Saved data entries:
════════
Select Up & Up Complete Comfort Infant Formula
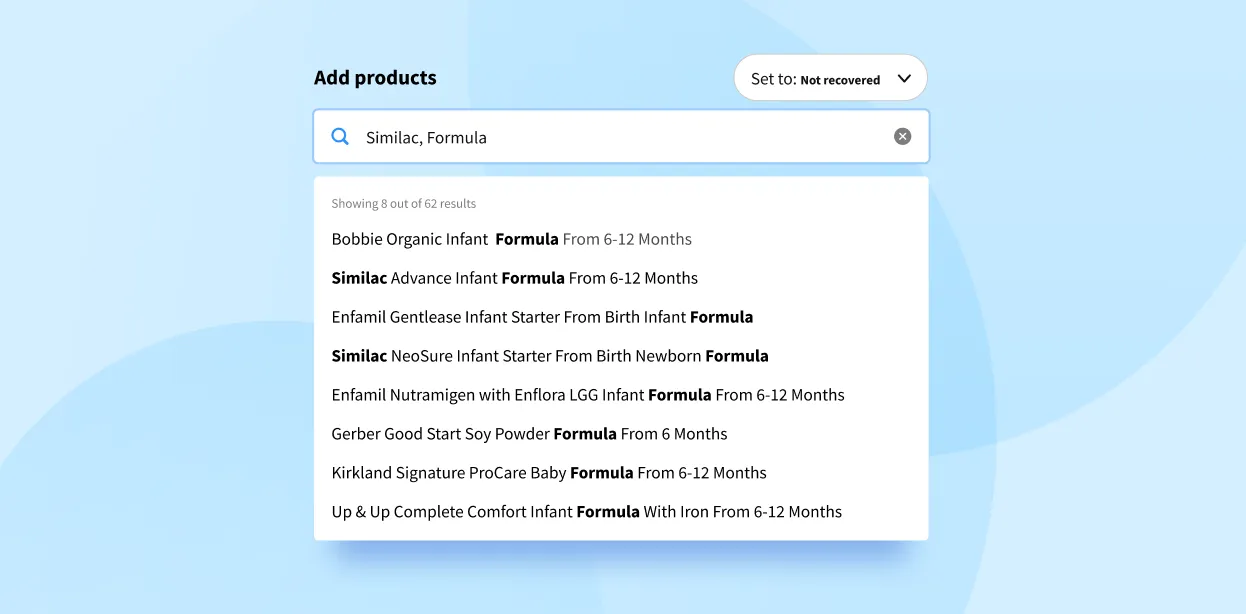The image size is (1246, 614). pyautogui.click(x=586, y=512)
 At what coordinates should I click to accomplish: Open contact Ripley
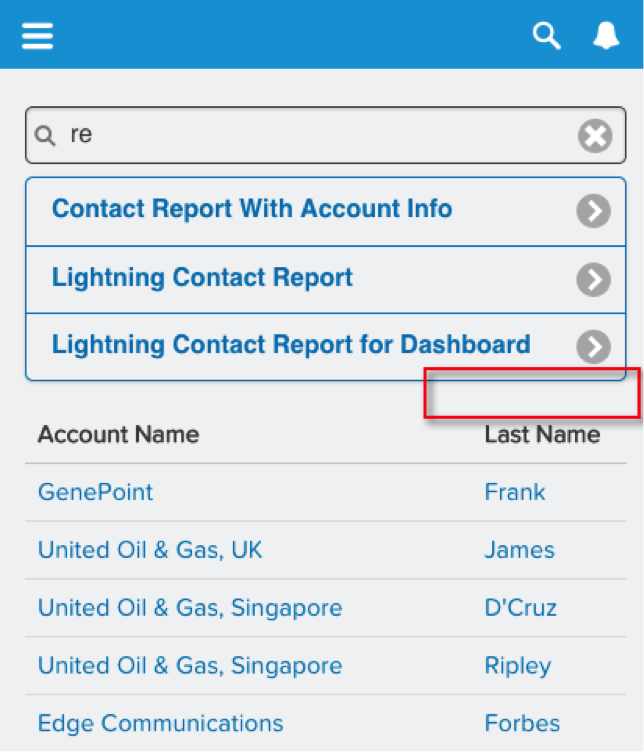pyautogui.click(x=518, y=666)
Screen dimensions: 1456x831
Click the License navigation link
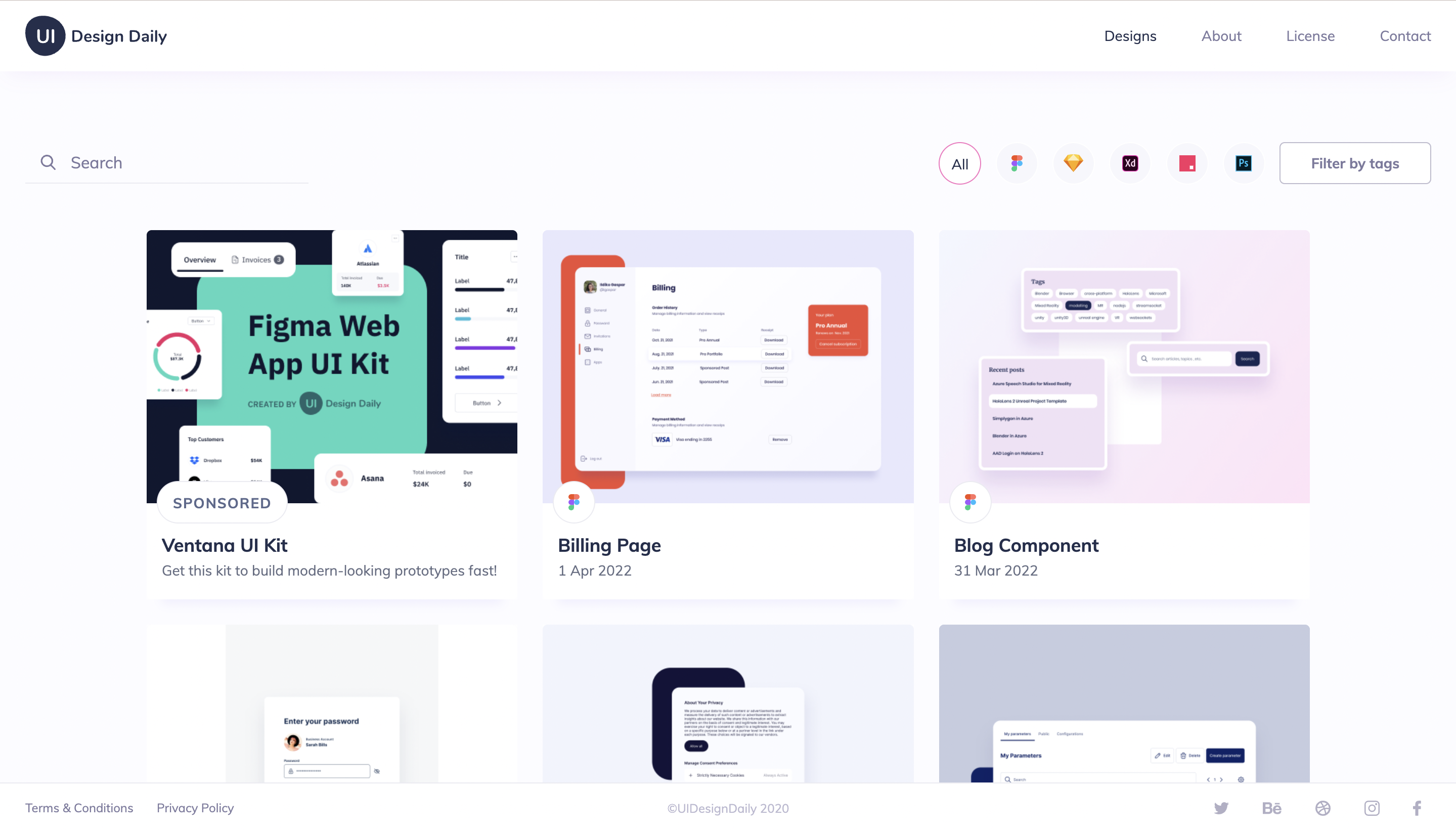click(1310, 36)
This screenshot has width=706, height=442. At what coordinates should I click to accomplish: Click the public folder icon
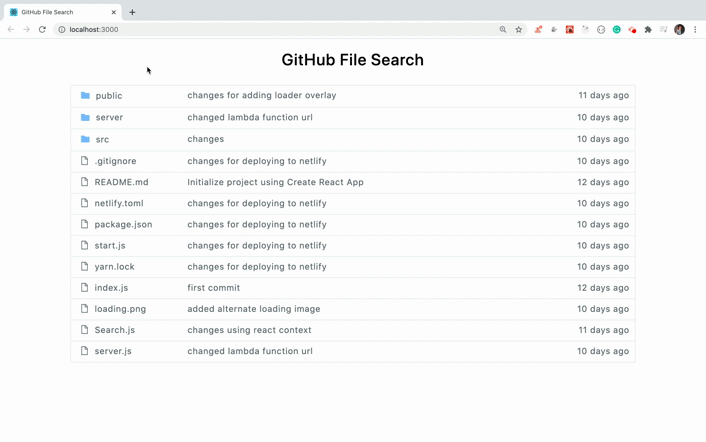(x=85, y=96)
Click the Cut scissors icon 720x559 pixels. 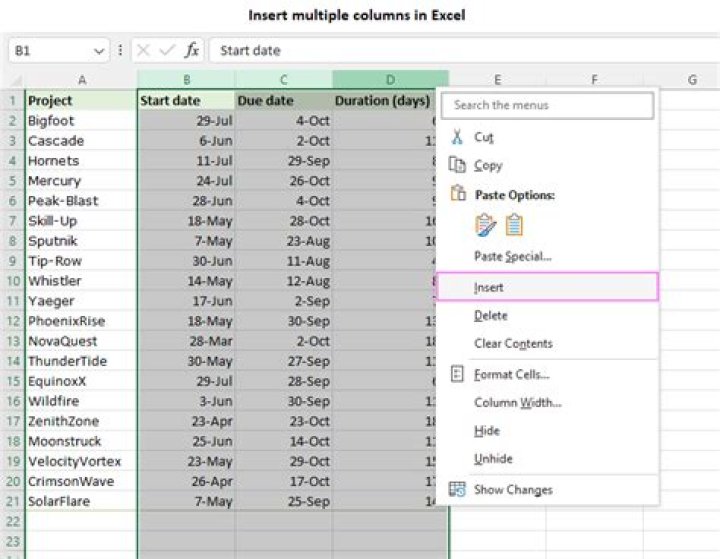458,137
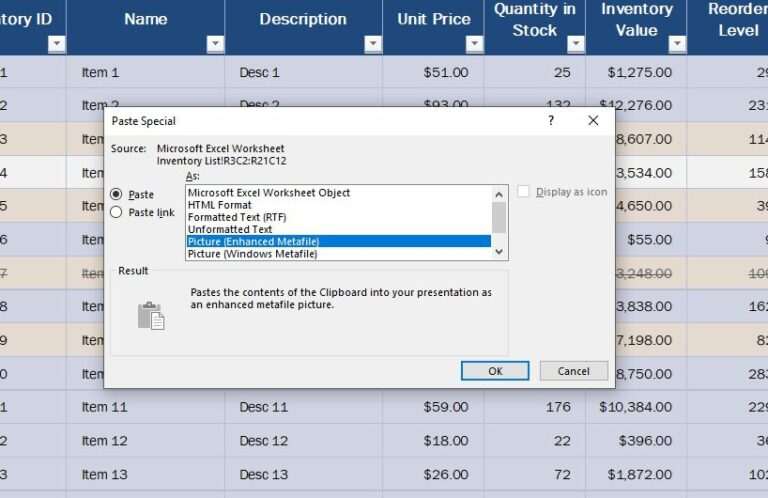The width and height of the screenshot is (768, 498).
Task: Select Unformatted Text in the As list
Action: [x=230, y=229]
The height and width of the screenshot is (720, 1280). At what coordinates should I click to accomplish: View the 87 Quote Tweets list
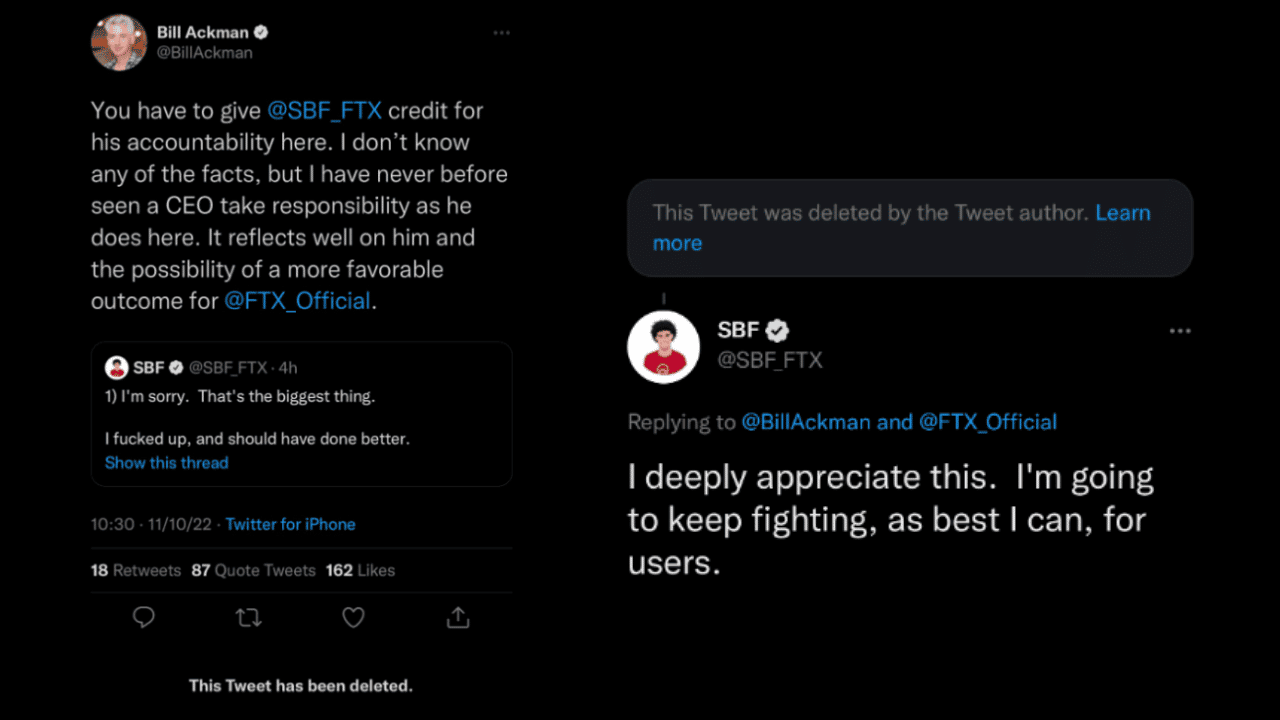point(253,571)
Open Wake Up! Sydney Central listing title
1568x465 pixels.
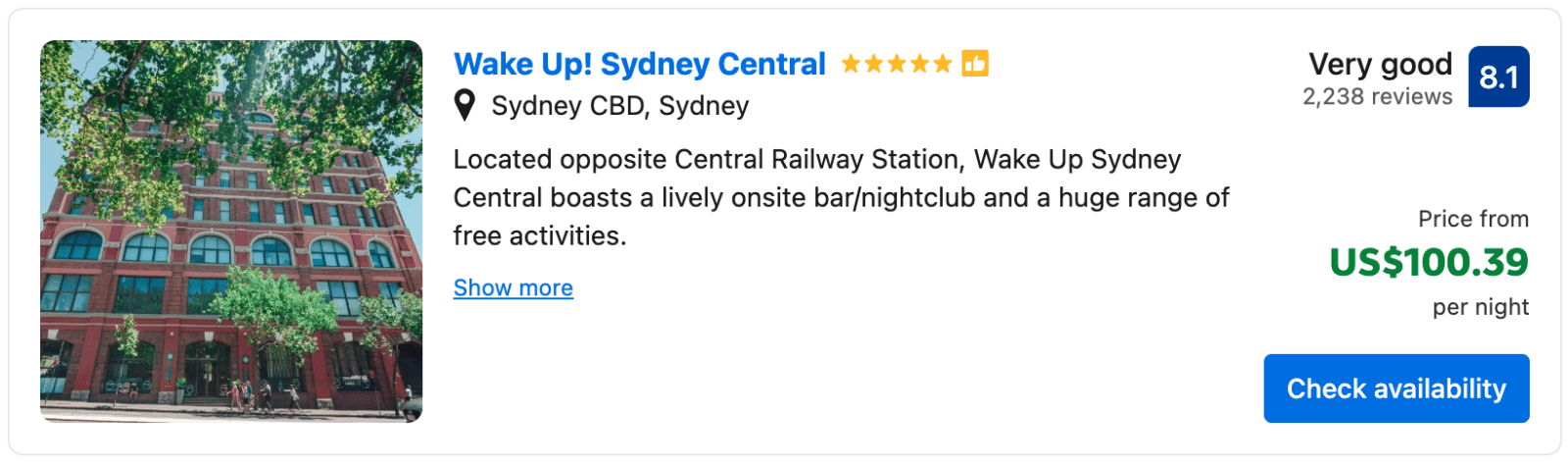640,64
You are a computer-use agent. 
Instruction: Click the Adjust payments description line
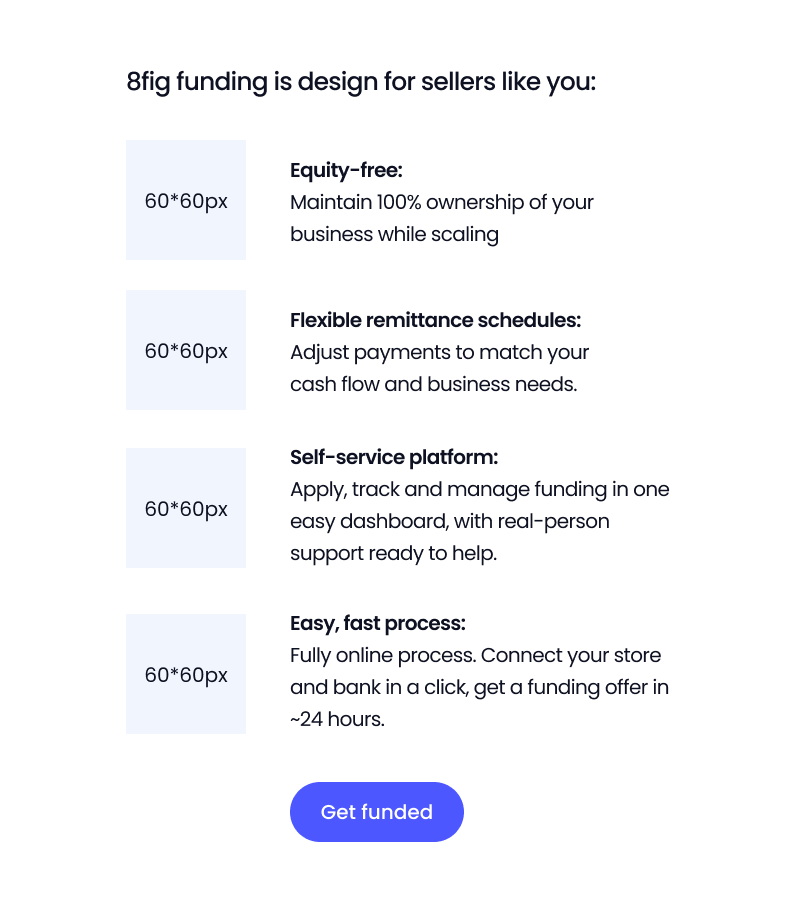[439, 352]
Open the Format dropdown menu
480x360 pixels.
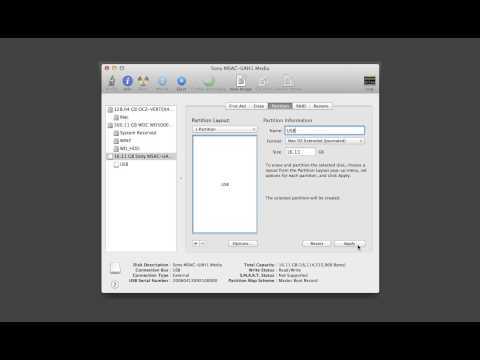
════════
▶ **Task prompt**
Reproduce exactly and only the lines from the "Instruction: Click the" line to the last line of the records above. Do not carry over any pictures.

▶ **The answer**
Instruction: Click the Adjust payments description line
[439, 352]
Open the Format dropdown menu
480x360 pixels.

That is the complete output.